The Daily Gamecock

First Thursday brings art, music to main street

Monthly festival draws local talent, audiences

 

Boutiques, gallery spaces and other Main Street businesses opened their doors to celebrate First Thursday, an art crawl held once a month, which features local artists and performers.

The event started as a marketing technique three years ago by Mark Plessinger, owner of Frame of Mind, an eyewear boutique.

"We consider our eyewear art, and that bleeds out into the way we appreciate art," Plessinger said.

He wanted to draw more customers into his shop, and initially, the event was a collaborative effort between Plessinger and local artists called Fourth Thursday — held the fourth Thursday of every month.

Eventually Fourth Thursday changed to First, and other businesses such as the White Mule and Gotham Bagel joined in.

One of the many events of the crawl, a fundraising event called "The Busking Project," was hosted in Gotham Bagel Cafe building. The project featured breakdancers, hula-hoopers and others, dancing to the tribal-like sounds conjured up by Next Door Drummers. According to its website, The Busking

Project hopes to raise money for an international trip to "film, interview and document street performers."

First Thursday was a main reason the first floor of the Tapp's Building, which was formerly unused, reopened. Local artists like Amanda Ladymon, Keith Tolen and Kara Gunter all had installations in the windows of the Tapp's Arts Center and displays inside of the two-floor space alongside a myriad of other pieces.

The Anastasia & Friends gallery hosted a group exhibition entitled "Love: A Fair," which showed a variety of artists' takes on love, no matter how risque. Plessinger's Frame of Mind store showcased Molly Harrell's photography, entitled "Columbia's 100: give or take a few," featuring works from local individuals like Garnet & Black magazine's Martha Susan.

In the past the event brought around 400 people to the 1600 block of Main Street.

The owner of S & S Art Supply, Eric Stockard, saw the potential in First Thursday. Stockard is the grandson of a bronze sculptor, and he moved to South Carolina after Hurricane Katrina destroyed his home in New Orleans.

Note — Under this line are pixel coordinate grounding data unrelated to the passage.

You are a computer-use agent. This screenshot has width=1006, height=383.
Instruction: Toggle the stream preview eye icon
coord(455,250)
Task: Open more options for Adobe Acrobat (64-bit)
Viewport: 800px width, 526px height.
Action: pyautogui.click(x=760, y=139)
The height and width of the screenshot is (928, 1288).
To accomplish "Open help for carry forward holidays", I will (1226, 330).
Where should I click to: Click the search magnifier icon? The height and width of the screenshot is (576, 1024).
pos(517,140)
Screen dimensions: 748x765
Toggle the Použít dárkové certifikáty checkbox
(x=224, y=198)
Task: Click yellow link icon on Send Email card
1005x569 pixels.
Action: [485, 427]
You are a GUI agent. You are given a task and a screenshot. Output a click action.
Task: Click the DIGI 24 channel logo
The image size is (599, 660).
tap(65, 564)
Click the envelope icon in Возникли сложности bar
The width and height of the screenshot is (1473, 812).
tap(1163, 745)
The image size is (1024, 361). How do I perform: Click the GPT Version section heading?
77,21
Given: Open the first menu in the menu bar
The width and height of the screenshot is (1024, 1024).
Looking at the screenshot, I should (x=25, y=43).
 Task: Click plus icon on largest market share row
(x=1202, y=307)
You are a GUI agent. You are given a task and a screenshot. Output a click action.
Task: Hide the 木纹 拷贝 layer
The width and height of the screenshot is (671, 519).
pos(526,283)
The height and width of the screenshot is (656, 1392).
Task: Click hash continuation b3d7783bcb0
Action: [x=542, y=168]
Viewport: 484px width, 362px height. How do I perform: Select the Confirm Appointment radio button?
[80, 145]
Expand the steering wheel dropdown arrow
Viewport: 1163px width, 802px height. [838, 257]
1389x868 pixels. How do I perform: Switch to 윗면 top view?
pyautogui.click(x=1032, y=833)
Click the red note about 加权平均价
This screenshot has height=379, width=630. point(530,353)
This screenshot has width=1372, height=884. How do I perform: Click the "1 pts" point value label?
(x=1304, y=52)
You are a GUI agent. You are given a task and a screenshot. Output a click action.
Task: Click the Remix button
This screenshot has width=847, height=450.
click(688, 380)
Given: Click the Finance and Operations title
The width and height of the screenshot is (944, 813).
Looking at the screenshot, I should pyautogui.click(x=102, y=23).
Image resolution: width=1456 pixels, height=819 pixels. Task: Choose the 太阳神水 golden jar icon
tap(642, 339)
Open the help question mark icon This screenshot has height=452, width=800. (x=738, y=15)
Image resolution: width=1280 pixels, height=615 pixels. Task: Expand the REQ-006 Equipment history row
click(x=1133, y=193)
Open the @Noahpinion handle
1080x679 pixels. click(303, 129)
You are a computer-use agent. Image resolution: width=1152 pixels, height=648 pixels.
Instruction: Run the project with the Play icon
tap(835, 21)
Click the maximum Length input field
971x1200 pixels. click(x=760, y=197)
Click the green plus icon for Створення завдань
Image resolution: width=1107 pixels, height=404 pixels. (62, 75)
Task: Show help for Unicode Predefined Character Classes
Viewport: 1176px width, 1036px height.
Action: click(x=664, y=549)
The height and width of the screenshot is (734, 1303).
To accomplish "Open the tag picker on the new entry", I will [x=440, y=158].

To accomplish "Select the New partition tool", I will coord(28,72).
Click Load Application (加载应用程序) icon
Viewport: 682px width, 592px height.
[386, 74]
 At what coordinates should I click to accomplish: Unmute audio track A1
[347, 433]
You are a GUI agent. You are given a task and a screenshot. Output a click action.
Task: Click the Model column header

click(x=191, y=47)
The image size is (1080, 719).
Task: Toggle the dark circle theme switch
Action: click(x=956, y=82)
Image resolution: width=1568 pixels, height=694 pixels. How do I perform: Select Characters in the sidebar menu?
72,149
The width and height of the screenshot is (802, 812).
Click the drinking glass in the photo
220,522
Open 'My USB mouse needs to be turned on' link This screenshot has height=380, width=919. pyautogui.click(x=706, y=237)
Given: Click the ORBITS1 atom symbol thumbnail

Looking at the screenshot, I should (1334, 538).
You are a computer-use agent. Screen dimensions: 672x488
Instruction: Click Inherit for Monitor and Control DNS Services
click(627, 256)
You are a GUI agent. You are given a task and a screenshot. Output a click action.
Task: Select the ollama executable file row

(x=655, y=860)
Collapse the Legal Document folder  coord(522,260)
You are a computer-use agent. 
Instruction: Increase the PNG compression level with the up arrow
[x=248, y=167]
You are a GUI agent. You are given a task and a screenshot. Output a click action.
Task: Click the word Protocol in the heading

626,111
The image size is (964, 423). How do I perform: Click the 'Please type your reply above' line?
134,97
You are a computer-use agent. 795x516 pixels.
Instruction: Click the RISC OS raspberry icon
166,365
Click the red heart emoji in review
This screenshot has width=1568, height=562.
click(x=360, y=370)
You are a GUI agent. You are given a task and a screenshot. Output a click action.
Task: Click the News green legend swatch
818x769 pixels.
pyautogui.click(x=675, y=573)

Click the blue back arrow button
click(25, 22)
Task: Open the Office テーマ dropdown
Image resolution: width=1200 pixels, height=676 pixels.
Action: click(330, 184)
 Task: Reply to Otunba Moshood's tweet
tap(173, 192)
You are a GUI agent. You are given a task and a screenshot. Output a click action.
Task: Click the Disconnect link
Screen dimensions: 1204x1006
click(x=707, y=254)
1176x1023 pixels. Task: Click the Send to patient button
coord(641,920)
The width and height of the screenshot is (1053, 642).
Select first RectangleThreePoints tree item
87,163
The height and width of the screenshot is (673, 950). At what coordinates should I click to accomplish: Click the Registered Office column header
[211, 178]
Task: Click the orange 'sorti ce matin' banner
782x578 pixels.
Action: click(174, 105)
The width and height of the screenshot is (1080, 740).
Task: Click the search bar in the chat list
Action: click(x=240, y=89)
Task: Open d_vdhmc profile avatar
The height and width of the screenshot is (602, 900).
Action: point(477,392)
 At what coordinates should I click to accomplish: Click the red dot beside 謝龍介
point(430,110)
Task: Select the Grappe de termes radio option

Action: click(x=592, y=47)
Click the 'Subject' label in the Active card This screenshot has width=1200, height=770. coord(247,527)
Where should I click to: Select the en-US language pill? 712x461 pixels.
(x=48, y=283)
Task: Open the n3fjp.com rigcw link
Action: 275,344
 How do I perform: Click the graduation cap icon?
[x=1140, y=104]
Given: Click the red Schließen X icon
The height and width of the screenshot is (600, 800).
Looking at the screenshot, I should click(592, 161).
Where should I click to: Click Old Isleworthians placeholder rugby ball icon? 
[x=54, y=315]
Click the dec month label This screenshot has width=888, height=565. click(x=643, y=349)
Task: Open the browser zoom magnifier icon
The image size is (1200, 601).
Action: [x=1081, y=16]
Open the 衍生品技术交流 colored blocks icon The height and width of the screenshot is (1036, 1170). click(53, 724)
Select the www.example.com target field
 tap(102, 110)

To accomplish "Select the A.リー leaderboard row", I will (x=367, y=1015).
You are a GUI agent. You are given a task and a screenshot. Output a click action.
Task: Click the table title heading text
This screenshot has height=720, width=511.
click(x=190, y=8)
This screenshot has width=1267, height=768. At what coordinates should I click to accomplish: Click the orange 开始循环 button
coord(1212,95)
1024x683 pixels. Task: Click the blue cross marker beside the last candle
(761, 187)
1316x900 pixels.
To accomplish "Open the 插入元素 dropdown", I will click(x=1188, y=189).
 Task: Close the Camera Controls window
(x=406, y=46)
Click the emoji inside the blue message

Stockard first opened S & S on Rosewood Drive and shared a building with the Gamecock Stop. As things began to dry up on Rosewood, Stockard started to attend First Thursdays and found himself able to network with a lot of artists. But he found that he "had a hard time getting them to go three miles up the hill to go to my art store," so he relocated to Main Street.

Allison Broome, a second-year graduate student, used S & S to display a collection of abstract oil paintings and prints entitled "Anamnesis." The theme was a personal one — memory loss. With a grandmother suffering from Alzheimer's disease, Broome wondered "what is she seeing: clarity in some areas but not in others ... I'm trying to create a space where you can experience that," she said.

One day a month, these Main Street businesses have given artists like Broome a platform and have supplied Main Street with a new vitality.

"[The art community is] really small, and [we] realize we have to shout loud and make ourselves heard," Stockard said.